M. Girouard explique que la perception des ferrailleurs et autres récupérateurs, considérés auparavant comme des ramasseux de poubelles», change. Son entreprise en est la preuve. Il croit d’ailleurs que la récupération de déchets pourrait lui rapporter un jour des millions de dollars. Il n’hésite pas à critiquer l’actuel système de collecte des déchets.
«Surconsommation, crédit pour consommer, obsolescence programmée, tout est fait pour que nous jetions.» – Caroline Paradis, employée de l’entreprise De tout pour tout
«Avant, chaque ville avait son dépotoir, se souvient-il. C’est ainsi que j’ai vu mes premiers déchets, réalisé mes premières trouvailles.» Cette situation a changé. Les sites d’enfouissement ont été privatisés et confiés aux gros joueurs que sont les BFI, RCI et autres compagnies qui sillonnent nos rues.
«[Comme elles contrôlent la collecte et possèdent les sites d’enfouissement], il revient peu cher pour elles de jeter, au lieu de trier, déplore Patrick Girard. Les entreprises ne se donnent pas la peine de récupérer.»
La compagnie de M. Girouard tente d’intervenir avant le départ des déchets pour le dépotoir et leur condamnation à l’enfouissement. «Ça va du particulier qui nous appelle pour qu’on aille chercher des objets qu’il a mis au chemin à la Société de transport de Montréal (STM), qui veut qu’on démantibule un de ses wagons de métro. Pour cette dernière, par exemple, nous avons payé pour pouvoir prendre leurs rebuts, précise-t-il. En appel d’offres!»
Le but est de revaloriser les déchets et de ne rien jeter. Car, en plus d’être entrepreneur, M. Girouard est artisan. Pour lui, «tout se transforme en idées», mentionne-t-il. C’est l’objectif des employés de l’entreprise : trouver du potentiel dans tout déchet.
L’entreprise de Patrick Girouard a par exemple repris un lot de 200 tables de piscine offerte par Club Piscine pour cause de pièces manquantes. Les employés ont enlevé la vitre, pris du bois de grange d’un autre contrat et installé des pattes artisanales. Des tables dignes du site Pinterest, se félicite l’entrepreneur.
Grâce à sa créativité l’entreprise a mis sur pied sa marque, Evolo. Avec ses créations, toutes faites de matériaux récupérés, M. Girouard veut montrer que chacun peut se servir des rebuts pour faire des merveilles.
De nombreux clients, habituels et occasionnels se présentent aussi dans l’entrepôt à la recherche «d’un trésor pour pas cher», rapporte le propriétaire.

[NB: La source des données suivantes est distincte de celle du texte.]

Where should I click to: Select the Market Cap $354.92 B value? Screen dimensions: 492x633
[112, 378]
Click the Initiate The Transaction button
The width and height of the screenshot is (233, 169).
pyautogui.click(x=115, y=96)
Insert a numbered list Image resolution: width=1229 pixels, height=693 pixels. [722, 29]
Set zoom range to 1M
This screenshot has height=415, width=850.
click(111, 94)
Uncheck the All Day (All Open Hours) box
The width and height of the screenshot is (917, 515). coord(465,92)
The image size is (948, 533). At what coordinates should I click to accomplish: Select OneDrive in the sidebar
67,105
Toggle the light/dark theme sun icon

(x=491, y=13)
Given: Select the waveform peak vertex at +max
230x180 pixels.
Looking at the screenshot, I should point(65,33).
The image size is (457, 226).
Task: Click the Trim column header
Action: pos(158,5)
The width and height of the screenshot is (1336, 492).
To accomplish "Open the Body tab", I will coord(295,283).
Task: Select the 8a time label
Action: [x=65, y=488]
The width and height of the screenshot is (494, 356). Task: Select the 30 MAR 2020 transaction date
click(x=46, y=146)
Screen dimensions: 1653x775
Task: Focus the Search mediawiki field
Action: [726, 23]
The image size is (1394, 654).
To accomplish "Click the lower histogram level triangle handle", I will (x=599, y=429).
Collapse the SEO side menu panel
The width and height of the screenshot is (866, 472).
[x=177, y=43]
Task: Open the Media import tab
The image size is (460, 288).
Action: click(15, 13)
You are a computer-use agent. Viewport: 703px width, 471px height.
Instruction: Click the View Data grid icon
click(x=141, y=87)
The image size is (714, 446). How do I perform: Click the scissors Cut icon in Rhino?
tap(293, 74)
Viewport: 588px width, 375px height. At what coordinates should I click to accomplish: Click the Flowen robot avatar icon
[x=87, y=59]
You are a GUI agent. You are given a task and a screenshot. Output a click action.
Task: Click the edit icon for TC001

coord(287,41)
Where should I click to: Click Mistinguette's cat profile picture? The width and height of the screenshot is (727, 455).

Parmi eux, des recherchistes du milieu du cinéma, des artistes et des gens avec une conscience écologique.
Cette conscience, c’est non seulement ce qui se retrouve d’emblée chez les employés de De tout pour tout, mais c’est même une exigence. Caroline Paradis, employée et bras droit de M. Girouard, reconnaît avoir à cœur l’environnement.
«En travaillant pour De tout pour tout, j’ai l’impression d’aider ma planète, confie-t-elle. J’ai changé la conception que j’avais de nos déchets. Je veux maintenant partager cette découverte.»